Let's say I invent something and try to market it. I don't have much money so my marketing sucks. I can't lower my prices because I can't produce enough of my product to make a profit off of quantity. There is nothing that precludes a larger company, most likely one that's already established in my field, from swiping my invention and using it. THAT is why patents were brought around. To protect businesses from competitors for a short time. It gives the inventor enough time to establish themselves and put their product out without fear of someone making a cheaper knockoff. This, I believe, was also the intent of copyrights. That copyrights have become distended abortions of what they once were is a problem, but copyright itself is neccesary.
Hell, without copyrights the GPL would be completely and totally unenforcable. It relies on copyrights to guarantee that the author of a work retains control of it. Copyrights are not a bad thing, but their current implementation is flawed at best.
No, what you're reading into it is support of the goverment. Considering that this isn't even an issue of goverment, that's a stupid fucking thing to do.
What I agree with is an artist's right to protect the works he creates. In case you've forgotten, copyright law is also the backbone of the entire FOSS movement. How would you feel if companies suddenly started using GPL'd material without releasing their changes or providing source? If you're like most here you'd whine like a bitch. So how is that any different than downloading music you have no rights to?
Beyond that, your argument that I'm a failed musician so I side with the goverment is borderline retarded. If I'd been fucked over by labels, why the flying fuck would I want to defend them?
It is YOUR understanding of copyright that is ass-backwards.
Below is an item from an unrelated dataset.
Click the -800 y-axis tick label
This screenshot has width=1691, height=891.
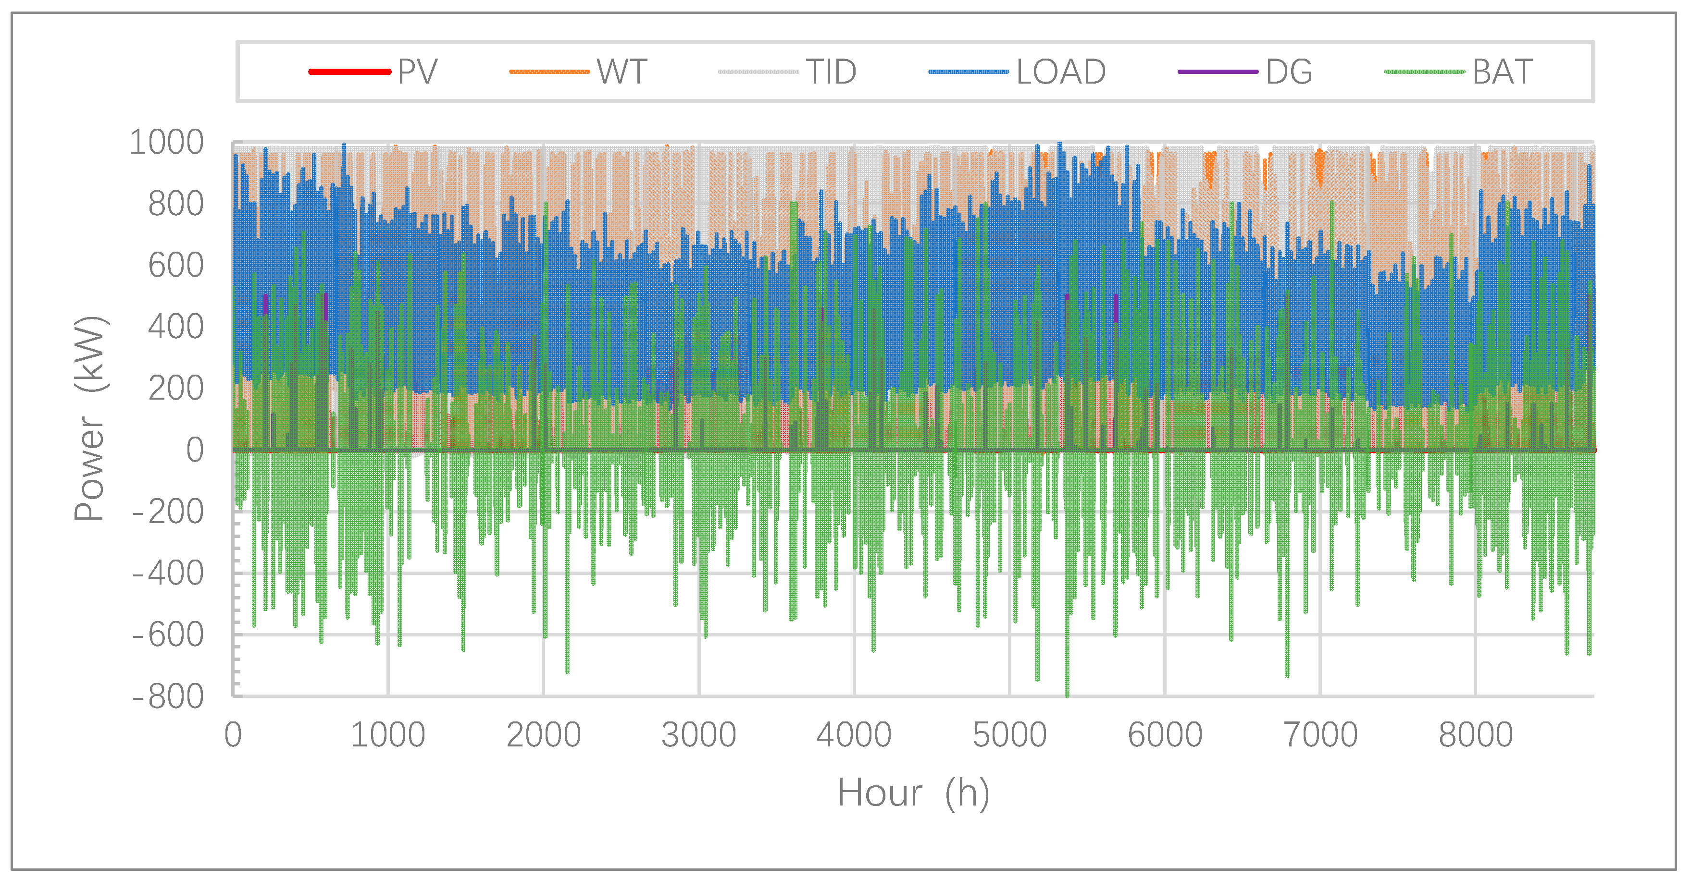tap(168, 697)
Copyrights were instituted as a sort of compliment to patents. It gives the inventor of a work a temporary monopoly on what may be done with their work. Copyright has been extended to an unbelieveably long term, this I would agree with.
I know organized crime existed before Prohibition, but Prohibition at that time was a bad idea. Organized crime would have boomed at that time whether Prohibition had occurred or not, but they did feed off each other rather well.
Yeah, for someone that sits in their bedroom and makes music on the weekend and then goes to their IT job on Monday that MIGHT be a viable option. For those that choose to actually make a living doing nothing but playing music, that is simply not reality.
If you want to make any money, you have to sell CDs or shirts or SOMETHING. You sure as hell aren't making it off of the shows you play (for bands that are just gaining national exposure you can figure $150-250 per show, spread among four people and a van that gets a whopping 10MPG).
Er... wtf are you talking about?
So because people are illegally downloading shit they don't own and have no rights to, we should change laws that have been the backbone of music, film, TV, and many other facets of our everyday life? BULLSHIT.
Prohibition was a failure because it was instituted poorly at a time when organized crime was booming. If it had been brought about during the Great Depression things might have been different.